This is the famous Large Magellanic Cloud (LMC). It is one of the most prominent satellite galaxies to the Milky Way and can be found about 163,000 light-years from the place we call home. Technically, the LMC is the third closest galaxy to the Milky Way, but the two closest galaxies (the Sagittarius Dwarf Spheroidal and Canis Major Dwarf Galaxy) are very small, very dim, and unimpressive. The LMC does have the status of being the fourth largest galaxy in the Local Group, behind the Andromeda Galaxy, the Milky Way, and the Triangulum Galaxy.
The LMC is an irregular galaxy and has been given the Irr/SB(s)m designation in the NASA Extragalactic Database. Even though the LMC is misshapen and irregular today, it has an obvious bar at the center. This has lead astronomers to guess that the LMC was once a barred spiral galaxy, but interactions between it, the Small Magellanic Cloud, and the Milky Way have caused it to get deformed.
The LMC is easily visible to the naked eye in the Southern hemisphere. The LMC is also used by astronomers as a way to calibrate our “distance measuring techniques.” Astronomers are able to use the LMC to make sure our standard candles work like we think they should.

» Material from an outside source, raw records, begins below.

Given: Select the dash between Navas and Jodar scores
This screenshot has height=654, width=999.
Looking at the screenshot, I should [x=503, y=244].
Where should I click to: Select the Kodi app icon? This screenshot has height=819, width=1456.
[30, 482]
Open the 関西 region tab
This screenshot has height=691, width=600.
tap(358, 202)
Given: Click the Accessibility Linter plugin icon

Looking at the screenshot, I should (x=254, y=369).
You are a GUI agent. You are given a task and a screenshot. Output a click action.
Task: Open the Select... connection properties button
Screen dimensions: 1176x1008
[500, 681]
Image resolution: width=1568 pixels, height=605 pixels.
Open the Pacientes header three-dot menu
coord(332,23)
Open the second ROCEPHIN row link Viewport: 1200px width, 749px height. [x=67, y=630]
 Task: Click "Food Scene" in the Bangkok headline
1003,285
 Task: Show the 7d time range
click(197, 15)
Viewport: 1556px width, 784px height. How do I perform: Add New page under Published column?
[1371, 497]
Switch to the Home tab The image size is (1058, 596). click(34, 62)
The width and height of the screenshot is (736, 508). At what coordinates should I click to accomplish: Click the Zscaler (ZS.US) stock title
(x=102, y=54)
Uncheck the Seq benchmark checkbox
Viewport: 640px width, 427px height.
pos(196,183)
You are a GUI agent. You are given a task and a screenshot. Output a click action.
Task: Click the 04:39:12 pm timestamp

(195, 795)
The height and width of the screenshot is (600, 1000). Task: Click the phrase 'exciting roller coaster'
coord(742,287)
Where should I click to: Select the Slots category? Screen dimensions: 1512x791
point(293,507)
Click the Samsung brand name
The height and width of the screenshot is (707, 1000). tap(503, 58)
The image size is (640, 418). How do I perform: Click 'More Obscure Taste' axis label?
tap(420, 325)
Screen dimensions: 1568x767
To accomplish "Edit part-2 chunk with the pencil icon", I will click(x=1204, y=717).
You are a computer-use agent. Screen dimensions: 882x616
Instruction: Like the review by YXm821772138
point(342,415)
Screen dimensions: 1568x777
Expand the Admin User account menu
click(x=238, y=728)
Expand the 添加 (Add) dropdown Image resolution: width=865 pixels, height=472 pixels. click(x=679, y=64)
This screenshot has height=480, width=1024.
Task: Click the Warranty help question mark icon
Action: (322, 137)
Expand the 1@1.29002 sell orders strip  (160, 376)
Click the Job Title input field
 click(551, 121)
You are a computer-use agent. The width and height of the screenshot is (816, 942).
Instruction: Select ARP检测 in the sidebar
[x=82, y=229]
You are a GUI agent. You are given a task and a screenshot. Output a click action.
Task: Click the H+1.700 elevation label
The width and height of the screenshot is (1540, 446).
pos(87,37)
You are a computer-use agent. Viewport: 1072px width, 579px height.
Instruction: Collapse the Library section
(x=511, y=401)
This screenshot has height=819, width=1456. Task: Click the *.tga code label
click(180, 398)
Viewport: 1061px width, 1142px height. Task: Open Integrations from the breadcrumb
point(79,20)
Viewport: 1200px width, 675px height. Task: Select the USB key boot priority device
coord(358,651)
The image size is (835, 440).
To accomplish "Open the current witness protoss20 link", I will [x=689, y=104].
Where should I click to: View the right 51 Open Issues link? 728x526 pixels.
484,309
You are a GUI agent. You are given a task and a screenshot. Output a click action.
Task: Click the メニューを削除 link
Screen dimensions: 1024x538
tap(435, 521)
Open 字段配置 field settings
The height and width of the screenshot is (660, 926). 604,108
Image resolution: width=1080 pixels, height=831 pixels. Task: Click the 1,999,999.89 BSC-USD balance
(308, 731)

The LMC is also host to a number of fascinating objects, so many that the astronomer Robert Burnham Jr. described the LMC as being an “astronomical treasure-house, a great celestial laboratory for the study of the growth and evolution of the stars.” The LMC is home to about 60 globular clusters, 400 planetary nebulae, 700 open clusters, a countless number of giant and supergiants. There is also a bridge of gas that connects the Small Magellanic Cloud with the LMC, which suggests strong tidal interactions between the two satellites.